Обойти село так, чтобы меня не увидали, было делом знакомым; дальше шел тракт, большая дорога, и я смело направился по аллейке, где я еще ранее видел торную тропу. Малиновая гора была мною взята лихо, поля прошел я припеваючи, и только при входе в бор мне стало жутко, но меня вывели из этого затруднения обозы, с которыми я, помню, тихонько и прошел это опасное место, хотя меня всего занесло пылью.

Так, с обозом, крадучись от волков и разных неприятелей, я спокойно дошел до самого села, довольный, что так благополучно кончилось мое путешествие.

На ярмарке я нашел своего отца. Он, давно меня не видя, очень мне обрадовался. На вопрос его, — с кем я сюда попал я сказал, что с попутным. Мне дали денег, я отправился на ярмарку и так нагулялся там, что, казалось, совсем забыл про то, что все это должно скоро открыться.

Но открылось это только на другой день к вечеру, потому что меня искали всюду дома. Меня не досчитались вечером, когда было уже поздно. Меня звали, меня аукали, — но я не появлялся; меня искали по всему селу. Все говорили, что меня совсем не видали. Была послана повестка в волость; была послана целая экспедиция на розыски, но меня не нашли ни в реке, ни в колодце. Кто-то, сказывали, даже лазил нарочно ночью на колокольню, и, говорят, мама просила даже ударить в колокол…

Ночь прошла в полном беспокойстве: мама плакала; и всеми овладело полное отчаяние и ужас, когда кто-то сообщил, наконец, что меня видели в лесу…

На другой день, когда я уже позабыл про свое путешествие, явилась на ярмарку мамаша. Она мне очень, повидимому, обрадовалась, и только, помню, приняла единственную меру, чтобы я снова куда не скрылся, — окончательно лишила меня козловых сапог и оставила меня босым в комнате.
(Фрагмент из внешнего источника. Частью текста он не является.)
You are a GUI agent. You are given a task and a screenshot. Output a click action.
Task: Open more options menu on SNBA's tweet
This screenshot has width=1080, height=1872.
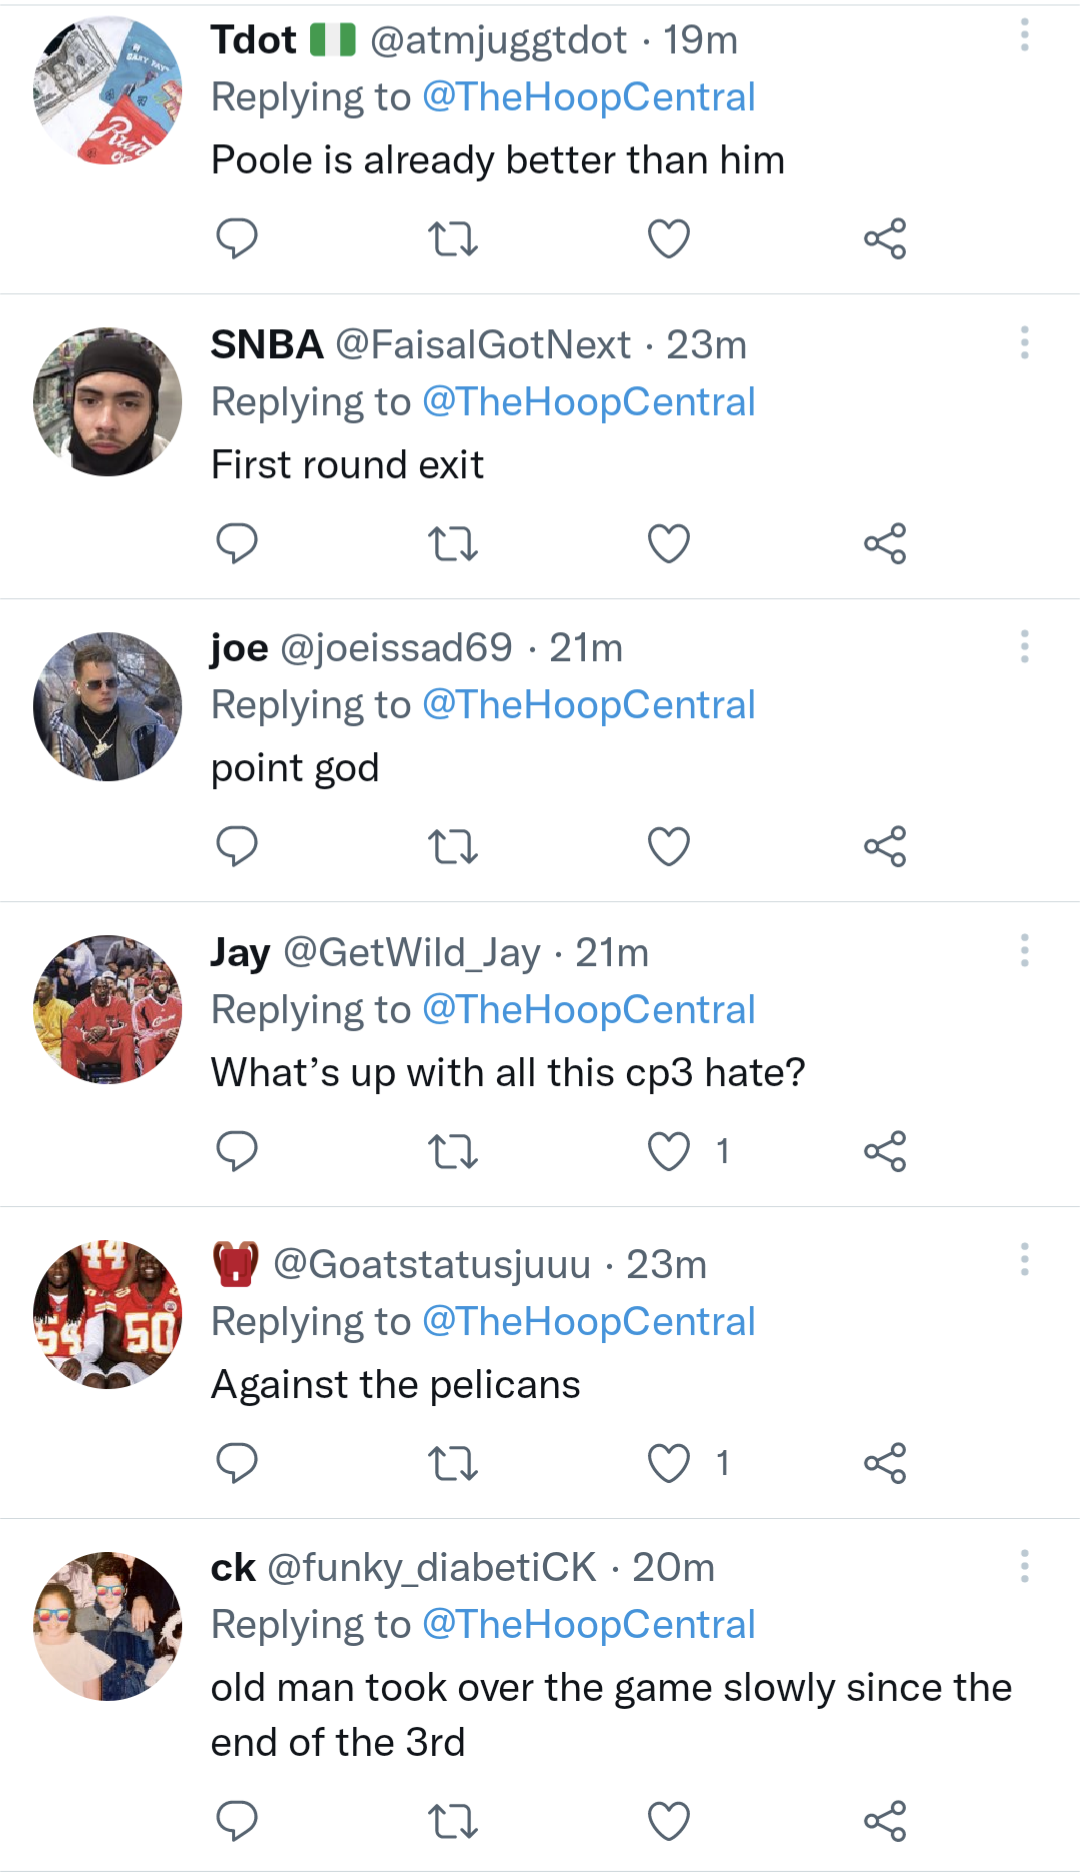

Я спокойно покорился такой суровой мере и вечером так и отправлен был под „конвоем“, на босу ногу, словно настоящий бродяга.

Но дома меня встретили довольно сурово: никто не хотел мне простить тех лакомств, которыми я насладился на ярмарке, и с тех пор прозвище „бродяга“ уже окончательно было укреплено за мною, против чего я нисколько, впрочем, не возражал.

Таковы были путешествия моего детства.